*Task set:*
a) In the remote mount post, which library was Spectrum Scale using after verbsRdmaCm was enabled?
b) Reproduce the part of the remote mount post that begins at the words "[gpfsug-discuss] Problems with" and stops after "eventually it happened.".
c) Take the remote mount post further, picking up right after its last sentence.

# START OF Selected text

[gpfsug-discuss] Problems with remote mount via routed IB

Zachary Mance zmance at ucar.edu
Mon Mar 12 22:10:06 GMT 2018


Since I am testing out remote mounting with EDR IB routers, I'll add to the
discussion.

In my lab environment I was seeing the same rdma connections being
established and then disconnected shortly after. The remote filesystem
would eventually mount on the clients, but it look a quite a while
(~2mins). Even after mounting, accessing files or any metadata operations
would take a while to execute, but eventually it happened.

After enabling verbsRdmaCm, everything mounted just fine and in a timely
manner. Spectrum Scale was using the librdmacm.so library.

I would first double check that you have both clusters able to talk to each
other on their IPoIB address, then make sure you enable verbsRdmaCm on both
clusters.

# END OF Selected text
# START OF Rows

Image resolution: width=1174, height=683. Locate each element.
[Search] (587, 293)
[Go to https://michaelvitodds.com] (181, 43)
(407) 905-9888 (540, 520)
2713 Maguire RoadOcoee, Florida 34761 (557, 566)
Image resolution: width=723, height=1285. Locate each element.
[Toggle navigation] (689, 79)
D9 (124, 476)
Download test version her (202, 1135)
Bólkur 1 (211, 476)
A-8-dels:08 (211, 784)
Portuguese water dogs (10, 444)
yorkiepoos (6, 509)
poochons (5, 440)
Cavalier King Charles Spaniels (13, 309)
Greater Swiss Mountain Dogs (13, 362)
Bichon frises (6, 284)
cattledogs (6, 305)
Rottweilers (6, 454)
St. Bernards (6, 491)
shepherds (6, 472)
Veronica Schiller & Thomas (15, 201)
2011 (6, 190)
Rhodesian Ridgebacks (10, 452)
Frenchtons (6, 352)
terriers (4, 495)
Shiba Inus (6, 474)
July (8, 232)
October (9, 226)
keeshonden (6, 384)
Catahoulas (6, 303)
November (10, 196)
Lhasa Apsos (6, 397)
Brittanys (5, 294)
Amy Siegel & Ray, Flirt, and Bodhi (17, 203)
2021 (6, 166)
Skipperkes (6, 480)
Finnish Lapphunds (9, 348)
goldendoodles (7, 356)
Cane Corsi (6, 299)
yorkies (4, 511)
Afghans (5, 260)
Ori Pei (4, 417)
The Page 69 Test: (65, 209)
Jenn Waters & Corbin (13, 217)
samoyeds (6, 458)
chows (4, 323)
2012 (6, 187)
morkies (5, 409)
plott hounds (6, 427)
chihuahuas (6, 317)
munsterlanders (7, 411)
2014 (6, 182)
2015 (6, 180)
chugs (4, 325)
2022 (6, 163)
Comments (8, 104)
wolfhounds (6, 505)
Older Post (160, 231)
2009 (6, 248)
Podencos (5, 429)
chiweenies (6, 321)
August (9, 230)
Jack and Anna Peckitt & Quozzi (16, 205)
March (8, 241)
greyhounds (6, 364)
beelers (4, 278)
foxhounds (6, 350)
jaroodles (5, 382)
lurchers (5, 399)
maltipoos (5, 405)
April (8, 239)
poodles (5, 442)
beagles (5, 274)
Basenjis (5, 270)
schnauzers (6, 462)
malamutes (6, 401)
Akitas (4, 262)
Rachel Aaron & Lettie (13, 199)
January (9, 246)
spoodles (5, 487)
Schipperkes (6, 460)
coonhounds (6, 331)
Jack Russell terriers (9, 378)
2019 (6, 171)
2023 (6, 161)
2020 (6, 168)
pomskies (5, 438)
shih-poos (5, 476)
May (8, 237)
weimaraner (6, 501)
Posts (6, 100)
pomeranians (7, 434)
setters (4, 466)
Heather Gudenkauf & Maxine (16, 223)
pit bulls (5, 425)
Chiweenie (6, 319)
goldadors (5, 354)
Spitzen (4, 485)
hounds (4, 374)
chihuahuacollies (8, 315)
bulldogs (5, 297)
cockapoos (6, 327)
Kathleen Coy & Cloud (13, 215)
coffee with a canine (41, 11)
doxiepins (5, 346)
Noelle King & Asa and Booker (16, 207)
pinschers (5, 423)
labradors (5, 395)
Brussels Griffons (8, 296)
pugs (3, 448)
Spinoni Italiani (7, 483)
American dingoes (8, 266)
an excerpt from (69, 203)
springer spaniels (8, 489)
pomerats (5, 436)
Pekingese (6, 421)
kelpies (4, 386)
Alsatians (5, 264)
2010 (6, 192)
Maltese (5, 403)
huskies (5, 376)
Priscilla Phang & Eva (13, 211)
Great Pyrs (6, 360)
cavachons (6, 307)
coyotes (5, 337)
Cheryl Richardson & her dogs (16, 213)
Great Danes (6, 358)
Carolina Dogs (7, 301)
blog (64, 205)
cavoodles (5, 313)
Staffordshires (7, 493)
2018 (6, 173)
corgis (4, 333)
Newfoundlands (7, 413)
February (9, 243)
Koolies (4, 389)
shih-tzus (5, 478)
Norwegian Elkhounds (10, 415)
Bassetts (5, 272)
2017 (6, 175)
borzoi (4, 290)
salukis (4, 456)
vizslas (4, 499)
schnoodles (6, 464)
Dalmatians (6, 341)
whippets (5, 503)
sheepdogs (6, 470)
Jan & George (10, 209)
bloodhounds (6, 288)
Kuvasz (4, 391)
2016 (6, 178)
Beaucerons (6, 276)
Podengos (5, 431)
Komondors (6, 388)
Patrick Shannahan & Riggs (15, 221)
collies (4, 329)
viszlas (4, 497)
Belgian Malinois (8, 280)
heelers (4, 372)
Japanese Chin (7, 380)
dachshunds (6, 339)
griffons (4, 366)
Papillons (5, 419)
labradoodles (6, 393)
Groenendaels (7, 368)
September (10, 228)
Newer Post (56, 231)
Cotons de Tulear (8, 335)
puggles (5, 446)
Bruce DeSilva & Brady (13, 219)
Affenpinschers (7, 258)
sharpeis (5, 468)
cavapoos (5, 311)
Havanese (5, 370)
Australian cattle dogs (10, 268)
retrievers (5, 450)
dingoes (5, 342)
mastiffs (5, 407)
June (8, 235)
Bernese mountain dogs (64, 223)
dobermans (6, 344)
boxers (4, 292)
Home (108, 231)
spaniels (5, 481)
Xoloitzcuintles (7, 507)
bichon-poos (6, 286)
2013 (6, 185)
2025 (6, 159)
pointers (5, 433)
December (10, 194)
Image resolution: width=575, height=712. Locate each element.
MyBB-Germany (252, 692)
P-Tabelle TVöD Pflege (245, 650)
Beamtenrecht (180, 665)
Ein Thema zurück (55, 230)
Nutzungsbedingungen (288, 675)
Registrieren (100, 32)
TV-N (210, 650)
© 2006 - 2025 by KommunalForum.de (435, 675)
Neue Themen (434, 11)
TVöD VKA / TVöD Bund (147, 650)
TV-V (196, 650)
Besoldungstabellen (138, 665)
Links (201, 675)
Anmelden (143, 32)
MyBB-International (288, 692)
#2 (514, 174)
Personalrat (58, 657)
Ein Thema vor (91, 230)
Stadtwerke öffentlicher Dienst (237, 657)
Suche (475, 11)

# END OF Rows

*The results:*
a) The librdmacm.so library.

b)
[gpfsug-discuss] Problems with remote mount via routed IB

Zachary Mance zmance at ucar.edu
Mon Mar 12 22:10:06 GMT 2018


Since I am testing out remote mounting with EDR IB routers, I'll add to the
discussion.

In my lab environment I was seeing the same rdma connections being
established and then disconnected shortly after. The remote filesystem
would eventually mount on the clients, but it look a quite a while
(~2mins). Even after mounting, accessing files or any metadata operations
would take a while to execute, but eventually it happened.

c)
---------------------------------------------------------------------------------------------------------------
Zach Mance  zmance at ucar.edu  (303) 497-1883

HPC Data Infrastructure Group / CISL / NCAR
---------------------------------------------------------------------------------------------------------------

On Thu, Mar 1, 2018 at 1:41 AM, John Hearns <john.hearns at asml.com> wrote:

> In reply to Stuart,
> our setup is entirely Infiniband. We boot and install over IB, and rely
> heavily on IP over Infiniband.
>
> As for users being 'confused' due to multiple IPs, I would appreciate some
> more depth on that one.
> Sure, all batch systems are sensitive to hostnames (as I know to my cost!)
> but once you get that straightened out why should users care?
> I am not being aggressive, just keen to find out more.
>
>
>
> -----Original Message-----
> From: gpfsug-discuss-bounces at spectrumscale.org [mailto:gpfsug-discuss-
> bounces at spectrumscale.org] On Behalf Of Stuart Barkley
> Sent: Wednesday, February 28, 2018 6:50 PM
> To: gpfsug main discussion list <gpfsug-discuss at spectrumscale.org>
> Subject: Re: [gpfsug-discuss] Problems with remote mount via routed IB
>
> The problem with CM is that it seems to require configuring IP over
> Infiniband.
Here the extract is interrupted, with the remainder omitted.